_Passage for review_
━━━━━━━━━━
How do tumours develop?
The body is made up of many types of cells. All cancers begin in the cells which make up the human body. To understand cancer, it is helpful to understand what happens when normal cells become cancer cells.
Different cell types make up the different types of body tissues. For example, there are bone cells in bone or nerve cells in the brain. Most liver tissue is made up of liver cells (hepatocytes).
Normal cells grow and multiply in a controlled manner that produces more cells as they are needed to keep the body healthy. When cells become old or damaged, they die and are replaced with new cells.
Sometimes the orderly process of cell growth and division goes wrong.
The genetic material (DNA) of a cell can become damaged or changed, producing mutations that affect normal cell growth and division. When this happens, cells do not die when they should and new cells form when the body does not need them. The extra cells may form a mass of tissue called a tumour. The term "cancer" is used for the many diseases that occur when the cells of the body multiply in an uncontrolled manner, grow to solid tissue lumps and invade other tissues.
Normal cell division showing apoptosis (cell suicide) and cancer cell division.
Once tumours start growing into functional structures such as airways, brain or kidney they can affect organ function and finally, cause death.
These changes can be triggered, for example, by toxins such as cigarette smoke or some chemicals. Although some of the risk factors are known, there is still a lot to be learned about why and how cancer develops.
━━━━━━━━━━
_Dataset content_
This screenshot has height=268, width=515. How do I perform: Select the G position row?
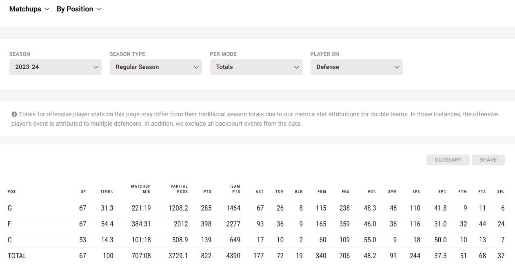tap(10, 208)
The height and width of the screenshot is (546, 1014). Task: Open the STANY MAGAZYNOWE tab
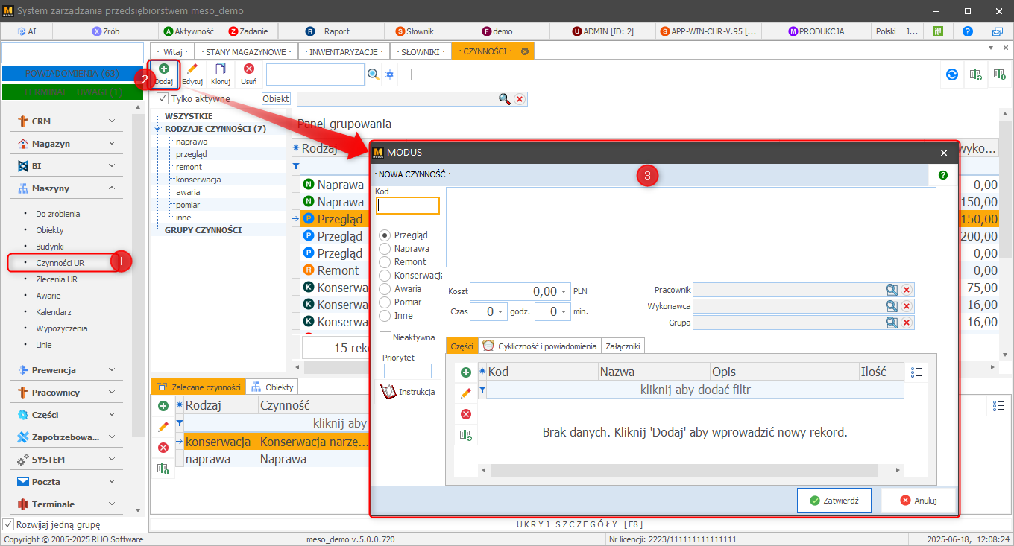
━━━━━━━━━━
_Problem set_
1. In the passage on cancer, what type of cell makes up most liver tissue?
2. Using the passage on cancer, explain how extra cells come to build up in the body.
3. From the passage on cancer, extract everything from "Normal cells grow" down to "cancer cell division.".
Rely only on the passage on cancer.

_Results of the exercise_
1. Liver cells, known as hepatocytes.

2. Damage or change to a cell's DNA produces mutations that affect normal cell growth and division. As a result, cells do not die when they should, and new cells form when the body does not need them. These extra cells may form a mass of tissue called a tumour.

3.
Normal cells grow and multiply in a controlled manner that produces more cells as they are needed to keep the body healthy. When cells become old or damaged, they die and are replaced with new cells.
Sometimes the orderly process of cell growth and division goes wrong.
The genetic material (DNA) of a cell can become damaged or changed, producing mutations that affect normal cell growth and division. When this happens, cells do not die when they should and new cells form when the body does not need them. The extra cells may form a mass of tissue called a tumour. The term "cancer" is used for the many diseases that occur when the cells of the body multiply in an uncontrolled manner, grow to solid tissue lumps and invade other tissues.
Normal cell division showing apoptosis (cell suicide) and cancer cell division.